**EXERCISE GOAL**.
Recast the data from the line containing "only (504, 130)" through the line containing "endorsed [430, 466]", both included, as a numbered list with blank lines left out. Include only those lines.

Word and item position data:
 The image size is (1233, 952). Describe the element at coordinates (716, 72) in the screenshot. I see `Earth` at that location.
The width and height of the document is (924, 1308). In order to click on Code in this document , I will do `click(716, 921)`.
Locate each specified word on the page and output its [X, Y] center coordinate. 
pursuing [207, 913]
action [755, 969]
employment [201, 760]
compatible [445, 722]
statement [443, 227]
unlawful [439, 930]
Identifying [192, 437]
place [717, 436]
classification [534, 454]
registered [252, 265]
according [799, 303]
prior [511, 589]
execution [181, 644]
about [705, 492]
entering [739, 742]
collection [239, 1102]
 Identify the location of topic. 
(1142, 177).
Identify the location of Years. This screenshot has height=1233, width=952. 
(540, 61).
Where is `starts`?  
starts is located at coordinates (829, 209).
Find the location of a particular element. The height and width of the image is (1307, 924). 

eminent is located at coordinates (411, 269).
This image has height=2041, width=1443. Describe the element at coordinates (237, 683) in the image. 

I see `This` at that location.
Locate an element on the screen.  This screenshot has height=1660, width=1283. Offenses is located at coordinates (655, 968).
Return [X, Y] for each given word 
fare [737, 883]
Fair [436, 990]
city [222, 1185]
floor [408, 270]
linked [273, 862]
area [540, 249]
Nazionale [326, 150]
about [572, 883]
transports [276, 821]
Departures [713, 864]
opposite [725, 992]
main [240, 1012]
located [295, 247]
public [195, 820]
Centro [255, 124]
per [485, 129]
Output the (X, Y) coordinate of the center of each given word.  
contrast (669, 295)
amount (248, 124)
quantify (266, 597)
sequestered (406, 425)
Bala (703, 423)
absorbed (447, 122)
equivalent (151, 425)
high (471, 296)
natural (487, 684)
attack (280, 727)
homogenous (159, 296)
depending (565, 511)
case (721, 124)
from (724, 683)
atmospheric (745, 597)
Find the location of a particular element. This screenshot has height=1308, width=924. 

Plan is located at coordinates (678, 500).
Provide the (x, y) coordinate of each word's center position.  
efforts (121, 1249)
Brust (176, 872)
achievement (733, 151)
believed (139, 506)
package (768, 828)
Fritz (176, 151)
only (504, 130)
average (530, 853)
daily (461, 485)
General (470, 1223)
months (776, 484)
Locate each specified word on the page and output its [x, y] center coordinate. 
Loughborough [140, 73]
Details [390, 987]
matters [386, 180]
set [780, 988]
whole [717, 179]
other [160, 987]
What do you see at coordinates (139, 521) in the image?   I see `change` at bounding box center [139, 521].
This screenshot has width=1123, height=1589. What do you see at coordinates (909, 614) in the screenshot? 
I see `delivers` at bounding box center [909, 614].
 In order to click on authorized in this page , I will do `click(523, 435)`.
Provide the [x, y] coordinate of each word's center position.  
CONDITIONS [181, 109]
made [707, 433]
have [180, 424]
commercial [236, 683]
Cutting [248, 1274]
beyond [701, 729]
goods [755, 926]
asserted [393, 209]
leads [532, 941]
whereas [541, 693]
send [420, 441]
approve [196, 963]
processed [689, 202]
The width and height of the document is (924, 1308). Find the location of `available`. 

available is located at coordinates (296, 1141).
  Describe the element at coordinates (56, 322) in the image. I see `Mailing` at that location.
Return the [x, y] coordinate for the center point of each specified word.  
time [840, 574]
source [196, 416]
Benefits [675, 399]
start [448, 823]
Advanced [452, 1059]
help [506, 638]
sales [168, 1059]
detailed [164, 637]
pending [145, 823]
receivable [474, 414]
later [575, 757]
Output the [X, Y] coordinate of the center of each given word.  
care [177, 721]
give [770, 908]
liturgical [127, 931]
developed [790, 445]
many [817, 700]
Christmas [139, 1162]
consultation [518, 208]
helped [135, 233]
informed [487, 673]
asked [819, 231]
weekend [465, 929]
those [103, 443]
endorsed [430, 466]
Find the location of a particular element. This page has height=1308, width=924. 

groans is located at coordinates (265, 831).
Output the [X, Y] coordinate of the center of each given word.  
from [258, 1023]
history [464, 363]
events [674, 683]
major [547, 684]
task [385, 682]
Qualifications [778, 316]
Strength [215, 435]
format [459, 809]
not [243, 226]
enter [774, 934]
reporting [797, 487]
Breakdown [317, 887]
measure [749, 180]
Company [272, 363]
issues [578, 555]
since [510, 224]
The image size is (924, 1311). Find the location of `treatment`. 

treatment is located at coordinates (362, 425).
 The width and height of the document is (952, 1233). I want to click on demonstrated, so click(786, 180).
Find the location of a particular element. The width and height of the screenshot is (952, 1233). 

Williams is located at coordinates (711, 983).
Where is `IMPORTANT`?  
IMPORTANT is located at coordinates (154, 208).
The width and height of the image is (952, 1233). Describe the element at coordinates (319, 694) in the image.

**EXERCISE ANSWER**.
1. only (504, 130)
2. average (530, 853)
3. daily (461, 485)
4. General (470, 1223)
5. months (776, 484)
6. Locate each specified word on the page and output its [x, y] center coordinate. 
7. Loughborough [140, 73]
8. Details [390, 987]
9. matters [386, 180]
10. set [780, 988]
11. whole [717, 179]
12. other [160, 987]
13. What do you see at coordinates (139, 521) in the image?   I see `change` at bounding box center [139, 521].
14. This screenshot has width=1123, height=1589. What do you see at coordinates (909, 614) in the screenshot? 
15. I see `delivers` at bounding box center [909, 614].
16.  In order to click on authorized in this page , I will do `click(523, 435)`.
17. Provide the [x, y] coordinate of each word's center position.  
18. CONDITIONS [181, 109]
19. made [707, 433]
20. have [180, 424]
21. commercial [236, 683]
22. Cutting [248, 1274]
23. beyond [701, 729]
24. goods [755, 926]
25. asserted [393, 209]
26. leads [532, 941]
27. whereas [541, 693]
28. send [420, 441]
29. approve [196, 963]
30. processed [689, 202]
31. The width and height of the document is (924, 1308). Find the location of `available`. 
32. available is located at coordinates (296, 1141).
33.   Describe the element at coordinates (56, 322) in the image. I see `Mailing` at that location.
34. Return the [x, y] coordinate for the center point of each specified word.  
35. time [840, 574]
36. source [196, 416]
37. Benefits [675, 399]
38. start [448, 823]
39. Advanced [452, 1059]
40. help [506, 638]
41. sales [168, 1059]
42. detailed [164, 637]
43. pending [145, 823]
44. receivable [474, 414]
45. later [575, 757]
46. Output the [X, Y] coordinate of the center of each given word.  
47. care [177, 721]
48. give [770, 908]
49. liturgical [127, 931]
50. developed [790, 445]
51. many [817, 700]
52. Christmas [139, 1162]
53. consultation [518, 208]
54. helped [135, 233]
55. informed [487, 673]
56. asked [819, 231]
57. weekend [465, 929]
58. those [103, 443]
59. endorsed [430, 466]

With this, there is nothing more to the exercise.